Which Versions to Learn?

HX2Design

New Member
Hi everybody

I am a photographer moving into graphic and web design as I have always been keenly interested. I am able to hand code reasonable HTML & CSS sites for my own purposes and use Dreamweaver and the other Adobe programmes as part of the design process in some of my photography projects. I now want to advance my web design skills further and maybe use them as a sideline to support my photography income.

I don't ever see me building massive 1000 page sites just sites for local businesses. I would also like to be able to do Word Press designs and E-Commerce sites. My question is do I get some advanced Dreamweaver training or do I need to learn CSS3/HTML5/Javascript/PHP etc and where should I start? Any advice would be very much appreciated.

Jen
 
Hi everybody

I am a photographer moving into graphic and web design as I have always been keenly interested. I am able to hand code reasonable HTML & CSS sites for my own purposes and use Dreamweaver and the other Adobe programmes as part of the design process in some of my photography projects. I now want to advance my web design skills further and maybe use them as a sideline to support my photography income.

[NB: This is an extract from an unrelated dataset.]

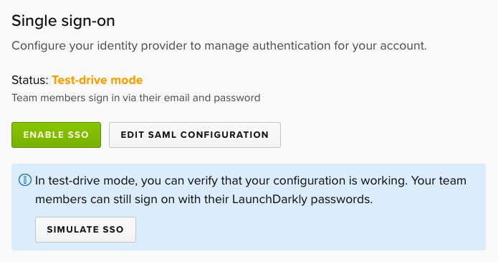Click the word LaunchDarkly in banner
This screenshot has width=498, height=262.
(x=269, y=200)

I don't ever see me building massive 1000 page sites just sites for local businesses. I would also like to be able to do Word Press designs and E-Commerce sites. My question is do I get some advanced Dreamweaver training or do I need to learn CSS3/HTML5/Javascript/PHP etc and where should I start? Any advice would be very much appreciated.

Jen

Hi Jen

My advice would be;

>>Get the basics down (HTML/CSS) really well and include how to mark a page up with understandable semantics

>>Delve a little way into PHP and Javscript (in my case based on the JQuery Framework). I don't believe you have to know the ins and outs of a ducks ar*e with either but just enough so that making a simple change to either won't freak you the hell out!

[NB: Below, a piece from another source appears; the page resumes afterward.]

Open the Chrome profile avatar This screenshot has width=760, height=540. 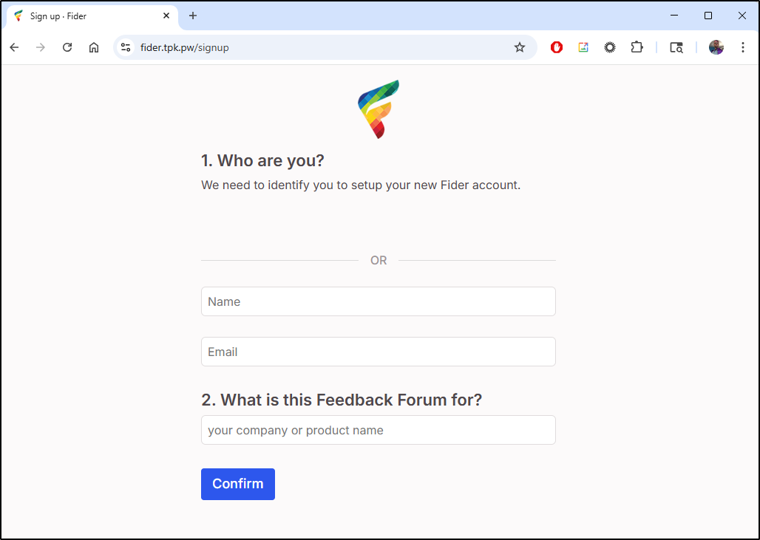click(716, 47)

>> Then learn both a reliable CMS platform (wordpress is OK but not my favourite) and an e-commerce platform. There are loads of open source platforms out there. I'd suggest you choose one and stick to learning it (made the mistake of switching a few times myself). This gives customers the functionality they want (e-comm, text and image updates, search facilities, contact forms etc.) without me having to code from scratch. That keeps costs reasonable so you don't blow 99% of people's budgets in the first face-to-face meeting.

The other skills needed are soft ones such as customer service, sales, interpreting a customer's ideas about how they'd like their site to look/operate etc

I happily make a living from doing exactly what you are planning to do with these skills :icon_biggrin:

As for HTML5 and CSS3, yeah, absolutely, dive in. Neither are exactly mind-blowingly different to their predecessors. There are just more goodies to play with and easier ways of doing things. Such as the CSS3 pseudo classes that allow you to pick an element out of a list meaning you don't have to generate 'active' classes any more. Also the box shadows, rotations, rounded corners etc save you hours of time in Photoshop (or other) and pages download more quickly when it is just CSS and not a load of images. That's one of the lovely things about CSS3. It will kill the 'SiteGrinders and Freeway Pros' of this world because the quickest pages will be built by coders and not hack and export merchants with images and tags all over the place. :icon_tongue_smilie:
 
Thankyou

Hi and thanks for such a comprehensive and informative reply, will definitely take your ideas on.